> **Trecho do documento**:
● ● ●
Nessa linha, outro orientando do professor Carlos Roberto está realizando, com o auxílio dessa ferramenta, o mapeamento de espécies da Mata de Santa Genebra, área de proteção ambiental remanescente da Mata Atlântica, localizada na área urbana de Campinas. “Esse trabalho é mais fácil de ser feito em regiões de clima temperado, onde a variedade de espécies não é tão grande. Aqui no Brasil, que tem clima tropical, a diversidade da flora é imensa. Temos inúmeras espécies, de diferentes tamanhos e conformações. Está sendo um desafio fazer essa distinção”, conta o docente do IG.
A tese desenvolvida por Asadzadeh, de acordo com o professor Carlos Roberto, se encaixa perfeitamente no perfil dos trabalhos que compõem a linha de pesquisa do seu grupo, que apresenta abrangência internacional. “Eu quero que meus alunos concorram com os melhores estudantes do mundo. Essa busca por qualidade internacional é uma das razões que nos permitiram realizar a pesquisa do Saeid. Até aqui, não gastamos recursos de projeto para utilizar os dados gerados pelo WorldView-3. A DigitalGlobe tem nos cedido as informações gratuitamente, por entender que os resultados que temos gerado e ainda podemos gerar serão importantes inclusive para orientar a construção de novas gerações de satélites”, pontua.
● ● ●
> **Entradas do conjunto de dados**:
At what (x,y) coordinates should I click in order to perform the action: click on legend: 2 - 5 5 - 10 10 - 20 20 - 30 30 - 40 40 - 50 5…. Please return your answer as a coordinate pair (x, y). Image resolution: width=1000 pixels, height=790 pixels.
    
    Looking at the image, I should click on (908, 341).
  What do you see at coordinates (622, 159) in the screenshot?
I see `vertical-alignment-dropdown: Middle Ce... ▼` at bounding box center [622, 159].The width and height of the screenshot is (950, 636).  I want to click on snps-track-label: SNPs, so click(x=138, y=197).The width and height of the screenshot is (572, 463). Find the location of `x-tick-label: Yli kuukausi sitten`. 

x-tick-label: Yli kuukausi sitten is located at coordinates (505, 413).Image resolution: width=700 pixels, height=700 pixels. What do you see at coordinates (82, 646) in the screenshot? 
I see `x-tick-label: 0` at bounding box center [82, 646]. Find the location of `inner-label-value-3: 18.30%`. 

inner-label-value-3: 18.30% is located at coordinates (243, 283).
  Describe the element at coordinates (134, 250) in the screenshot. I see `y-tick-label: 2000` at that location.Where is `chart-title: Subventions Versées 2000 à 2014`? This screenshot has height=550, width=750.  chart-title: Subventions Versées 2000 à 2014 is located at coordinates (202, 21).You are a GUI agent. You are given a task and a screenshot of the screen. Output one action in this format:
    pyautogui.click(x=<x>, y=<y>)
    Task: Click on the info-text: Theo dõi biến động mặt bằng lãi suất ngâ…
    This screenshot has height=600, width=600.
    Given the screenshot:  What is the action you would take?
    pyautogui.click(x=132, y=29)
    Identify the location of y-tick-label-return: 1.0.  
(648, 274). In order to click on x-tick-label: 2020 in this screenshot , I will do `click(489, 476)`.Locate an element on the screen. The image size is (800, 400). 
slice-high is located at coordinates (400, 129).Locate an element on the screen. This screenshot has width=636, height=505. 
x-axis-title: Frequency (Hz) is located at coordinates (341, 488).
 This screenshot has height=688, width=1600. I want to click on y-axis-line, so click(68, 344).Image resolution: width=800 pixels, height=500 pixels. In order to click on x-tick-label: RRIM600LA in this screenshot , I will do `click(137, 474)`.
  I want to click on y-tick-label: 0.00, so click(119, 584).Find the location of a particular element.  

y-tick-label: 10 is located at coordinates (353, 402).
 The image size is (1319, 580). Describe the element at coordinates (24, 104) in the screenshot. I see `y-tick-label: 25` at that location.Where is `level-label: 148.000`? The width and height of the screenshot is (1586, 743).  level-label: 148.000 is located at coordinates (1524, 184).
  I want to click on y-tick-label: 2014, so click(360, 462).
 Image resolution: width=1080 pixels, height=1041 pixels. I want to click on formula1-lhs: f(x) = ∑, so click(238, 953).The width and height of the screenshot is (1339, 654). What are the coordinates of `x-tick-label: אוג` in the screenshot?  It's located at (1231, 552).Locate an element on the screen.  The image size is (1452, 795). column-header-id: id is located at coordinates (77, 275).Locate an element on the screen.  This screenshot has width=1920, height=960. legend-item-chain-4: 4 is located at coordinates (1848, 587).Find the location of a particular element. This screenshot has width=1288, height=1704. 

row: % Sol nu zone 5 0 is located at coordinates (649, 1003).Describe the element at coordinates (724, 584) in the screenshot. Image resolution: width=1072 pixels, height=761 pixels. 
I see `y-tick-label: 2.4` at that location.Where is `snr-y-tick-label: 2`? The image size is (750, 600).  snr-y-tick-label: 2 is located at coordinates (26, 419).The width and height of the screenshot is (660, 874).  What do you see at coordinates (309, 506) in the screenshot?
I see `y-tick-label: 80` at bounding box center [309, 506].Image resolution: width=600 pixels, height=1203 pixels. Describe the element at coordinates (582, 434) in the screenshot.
● ● ●
Reescreva o trecho sobre mapeamento de espécies começando em "Nessa linha, outro" e seguindo até "docente do IG.", trocando "imensa" por "enorme".

> **Resolução**:
Nessa linha, outro orientando do professor Carlos Roberto está realizando, com o auxílio dessa ferramenta, o mapeamento de espécies da Mata de Santa Genebra, área de proteção ambiental remanescente da Mata Atlântica, localizada na área urbana de Campinas. “Esse trabalho é mais fácil de ser feito em regiões de clima temperado, onde a variedade de espécies não é tão grande. Aqui no Brasil, que tem clima tropical, a diversidade da flora é enorme. Temos inúmeras espécies, de diferentes tamanhos e conformações. Está sendo um desafio fazer essa distinção”, conta o docente do IG.